**Written request**
Copy the data below, starting at the beginning and ending at the line that contains "Action: click(56, 1203)", with "compose new post" changed to "create new post" and nothing else altered. Leave the pictures out.

(Word and element location data)
►
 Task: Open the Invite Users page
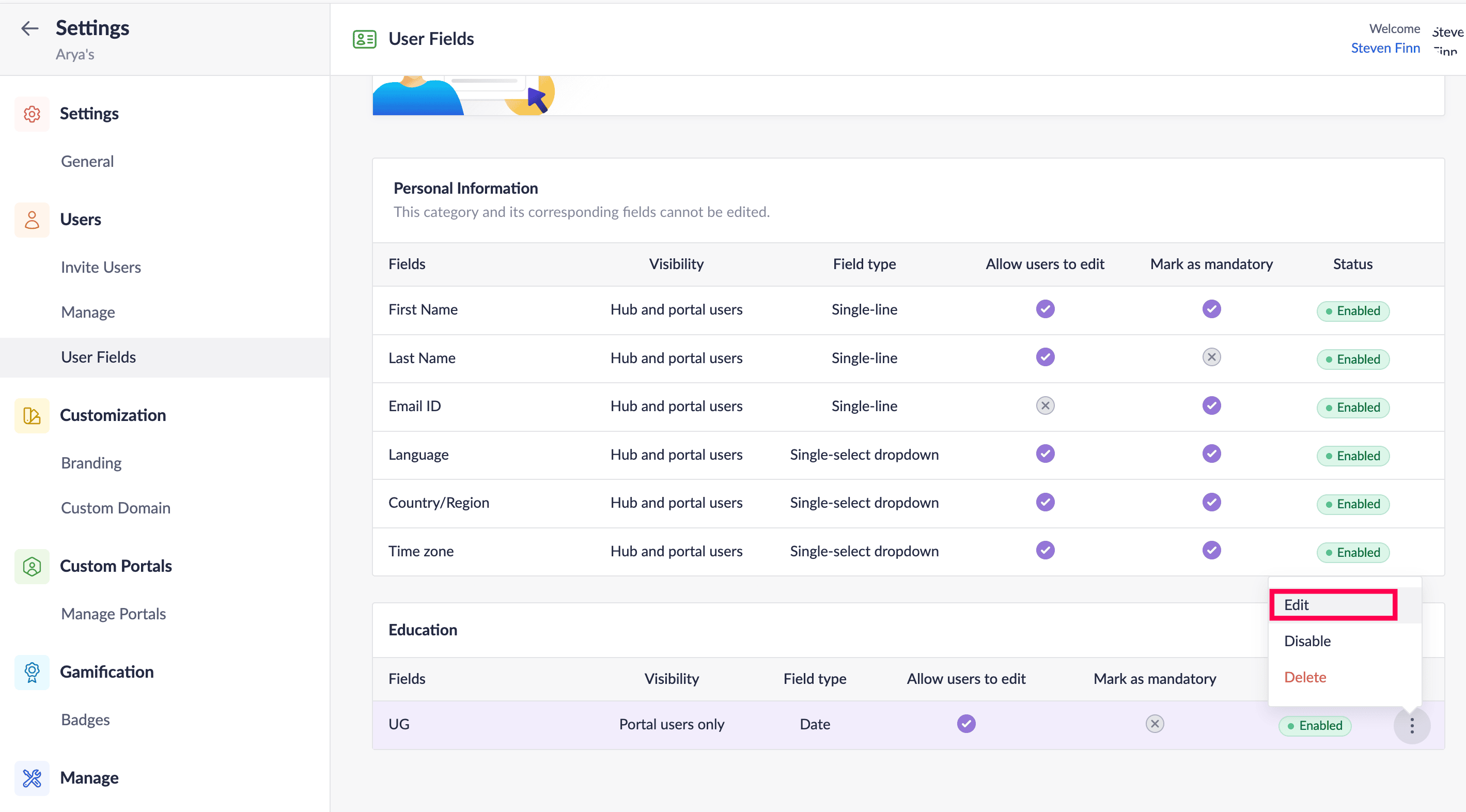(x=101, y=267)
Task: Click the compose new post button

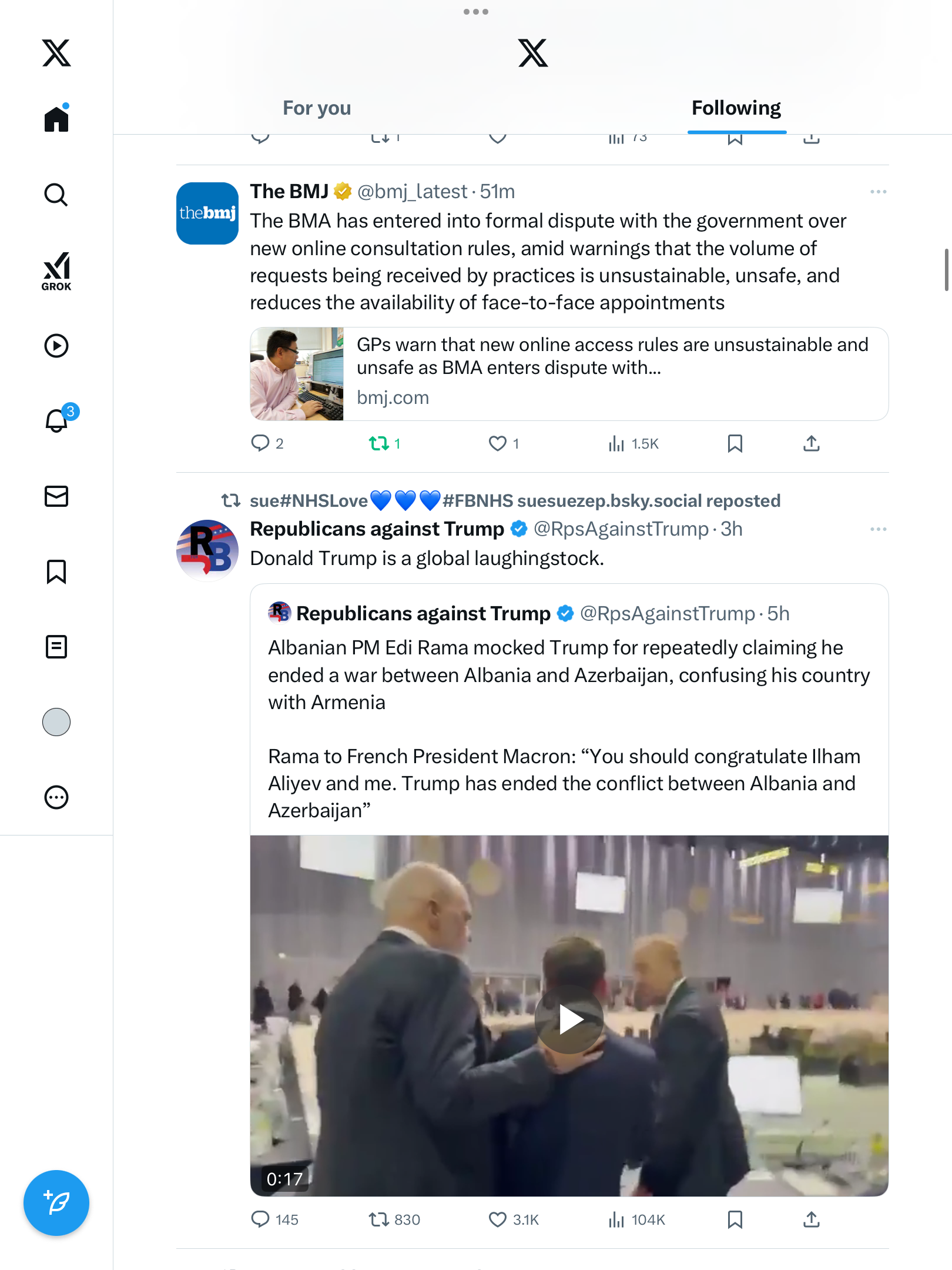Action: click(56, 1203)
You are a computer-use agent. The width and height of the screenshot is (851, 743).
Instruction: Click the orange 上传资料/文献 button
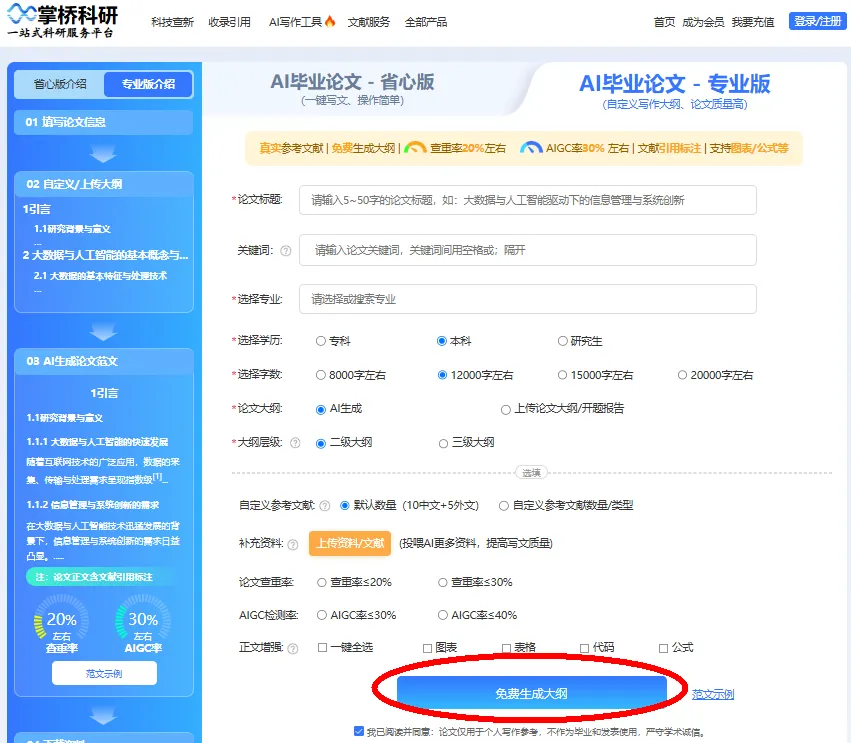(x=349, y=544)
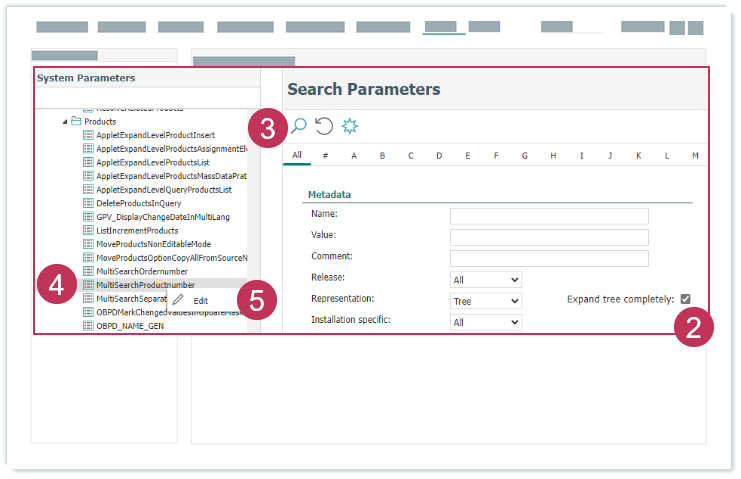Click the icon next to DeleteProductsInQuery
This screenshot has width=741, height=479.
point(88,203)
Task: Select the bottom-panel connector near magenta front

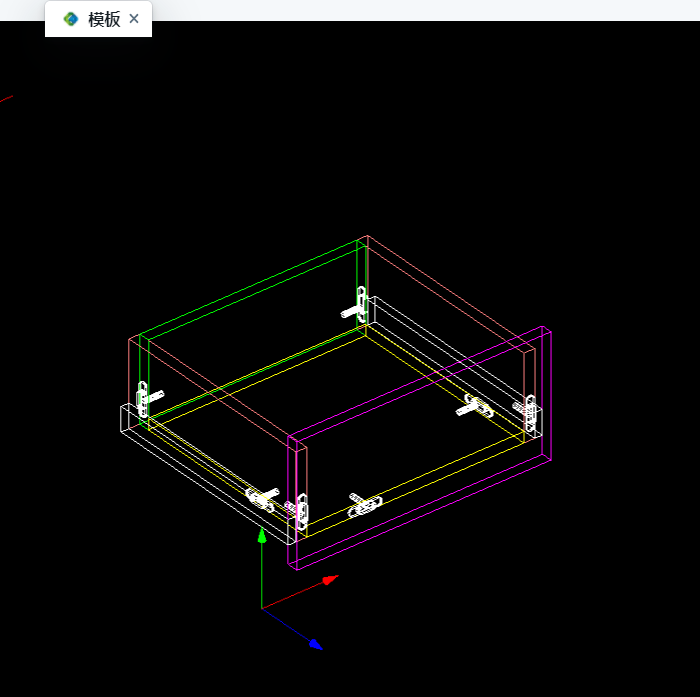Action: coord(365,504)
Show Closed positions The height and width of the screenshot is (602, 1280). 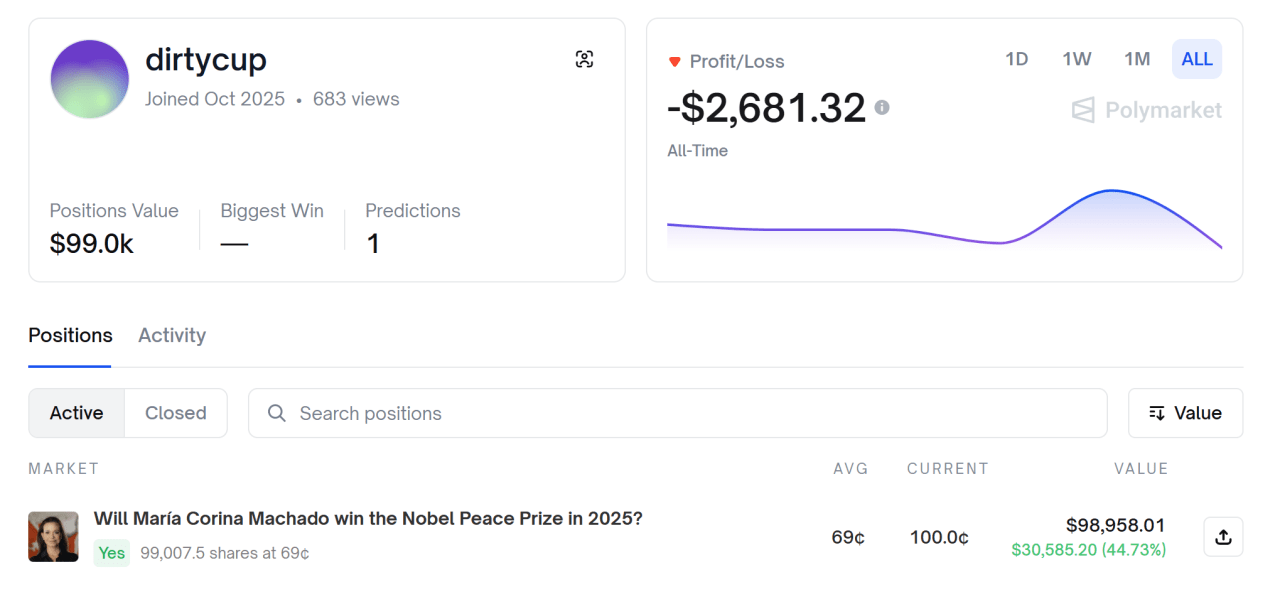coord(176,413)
◄
**Reply to the task**
 Task: Open the Invite Users page
(x=101, y=267)
Task: Click the create new post button

Action: click(56, 1203)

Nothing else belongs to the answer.